The true history of the dot-com era will show that the crash is peaking only now. Most fall unheard and unreported, but look closely and you will see their operatic death throes. In Britain, letsbuyit.com is on its last legs for a second time. Well known from its prime-time TV ads, this group buying site (on which prices drop as more people bid for a product) expanded into 14 countries within 12 months before running out of money last December. After severe cutbacks, it raised new money as recently as April. But management issues and technological glitches continued to plague the company. New links with a German department store don’t seem to have helped. In June a lead investor pulled out, and at least some former insiders wouldn’t mourn the company. “I just remember all these endless meetings, with catered Pret A Manger sandwiches, in which dozens of marketing people talked about nothing,” says one.

There is still some hope in the gloomy dot-com landscape. Not only are the majority of major Internet companies still standing, but their struggles are starting to point out the few clear paths to profitability. Webmerger.com president Tim Miller predicts that the new cadres of battle-scarred consultants, infrastructure engineers, even the much maligned marketers, “will all uncover opportunities within evolving companies.” Now that the shock of last year’s market crash has warn off, the dot-comers are at least ready to get back to work. “2001 has been a kind of gap year,” says Alex Drubik, business manager for the Internet research firm Gartner Europe. “We’re still in the trough of disillusionment, but those who’ve survived have caught their breath, and are really starting to reassess their businesses.”

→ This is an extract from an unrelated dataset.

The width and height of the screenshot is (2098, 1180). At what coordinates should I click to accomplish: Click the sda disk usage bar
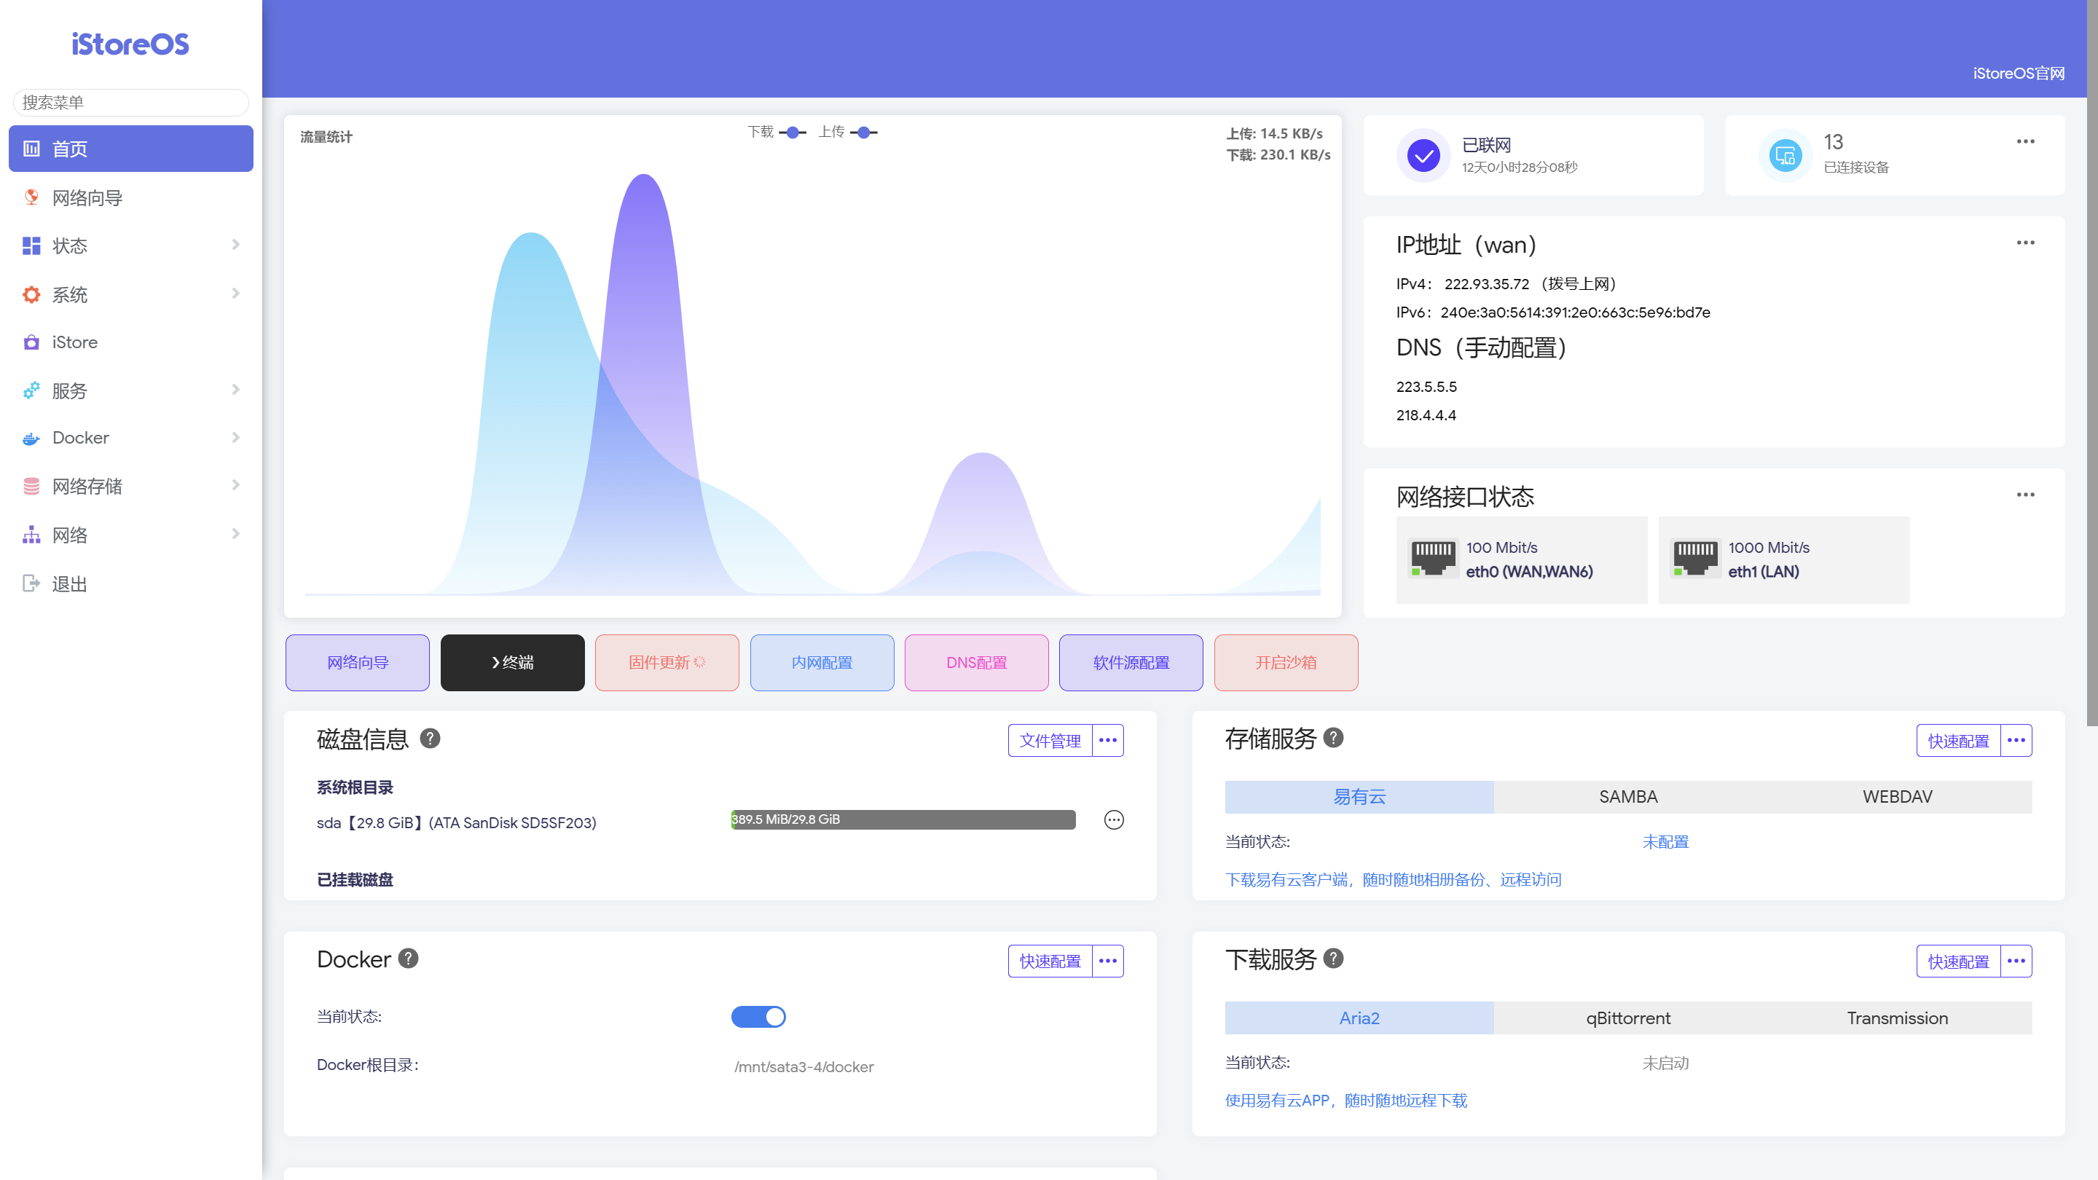click(902, 819)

Some brave souls are even starting to comb through the dot-com graveyards for new opportunity. Steve Shah of DotComDoom is already cashing in on it. He and several friends in the tech business started the site just for fun. At first, it was mainly a way to ease the pain of the market crash with black humor, like an online version of “Survivor” where users can vote off dot-coms. Now, however, when they post stories about new companies that have bitten the dust, venture capitalists call to find out how they can buy up the companies’ assets. “In a few months, we’re going to start charging a transaction fee for this,” says Shah. And so another dot-com dream is born.